Businesses in Australia get to save billions of dollars in interest on loans per year. Big businesses are enjoying an annual savings of $27.6 billion, which is about three times the savings of smaller firms.

Small businesses are notably reaping the benefits of interest rate cuts as they are now paying $9 billion less compared to the same time in 2011.That’s according to Australian Bankers' Association’s analysis of Reserve Bank data. Small business having to shoulder less interest on their loans will help push economic growth, generate new jobs and tackle unemployment in Australia.

Australian Bankers' Association chief economist Tony Pearson said the average interest rate paid on all current loans held by small businesses has dropped in the past six years. It is now at 5.30 percent, which is comparable to 8.40 percent in 2011.

That means Australia’s small businesses have seen a 3.1-percentage-point drop in the average interest rate over the last six years. Interest rates for small firms have dropped to the lowest levels since data started to be collected on the amount SMEs pay for finance.

While small businesses are clearly getting relief, interest rate cuts are even more favouring bigger businesses. According to the association, the average interest rate for bigger businesses has dropped to 3.40 percent from 7.10 percent over the past six years. That is equal to 3.7 percentage points.

UNSW Business School’s Richard Holden said the bigger cut in interest rates for big business loans comes down to market forces. It is a 37 percent rate cut for smaller businesses while a 52 percent reduction for bigger firms.

Holden said those rates are a reflection of a market view that big business loans have become less risky than small businesses loans. "This could be for a variety of reasons to do with industry mix, international competition and regulatory factors,” The ABC reported him as saying. He added lower rates typically help small businesses more since it is harder for them to get capital.

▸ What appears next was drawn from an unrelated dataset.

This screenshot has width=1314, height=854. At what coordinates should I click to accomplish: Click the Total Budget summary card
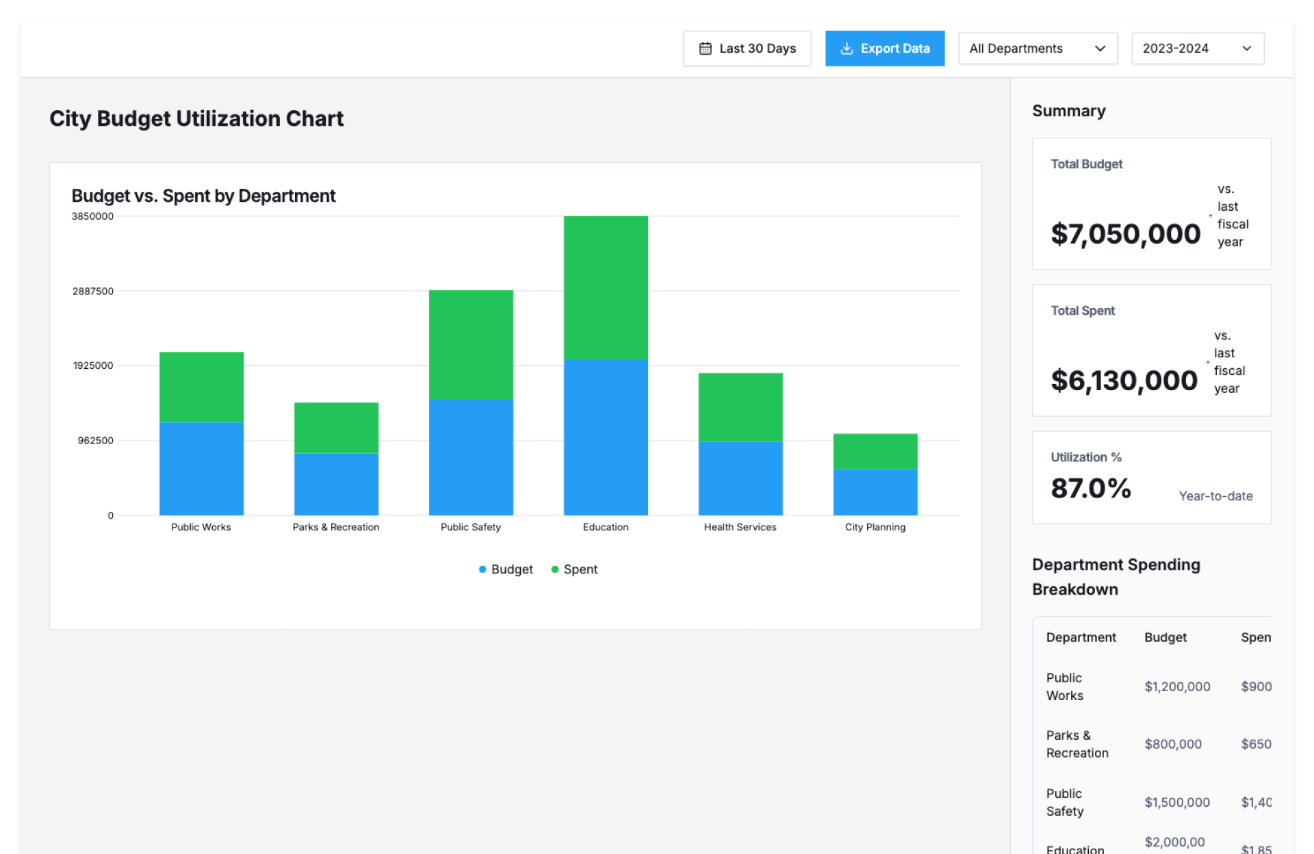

Standard variable rates for business loans which are not secured by residential property are advertised as higher compared to those secured by residential property for some of the country’s banks. IPA chief executive Andrew Conway said there is a strong case for implementing a loan guarantee program to help solve the issues that smaller and younger start-ups unable to finance new investment opportunities via normal commercial channels are facing, SmartCompany reports.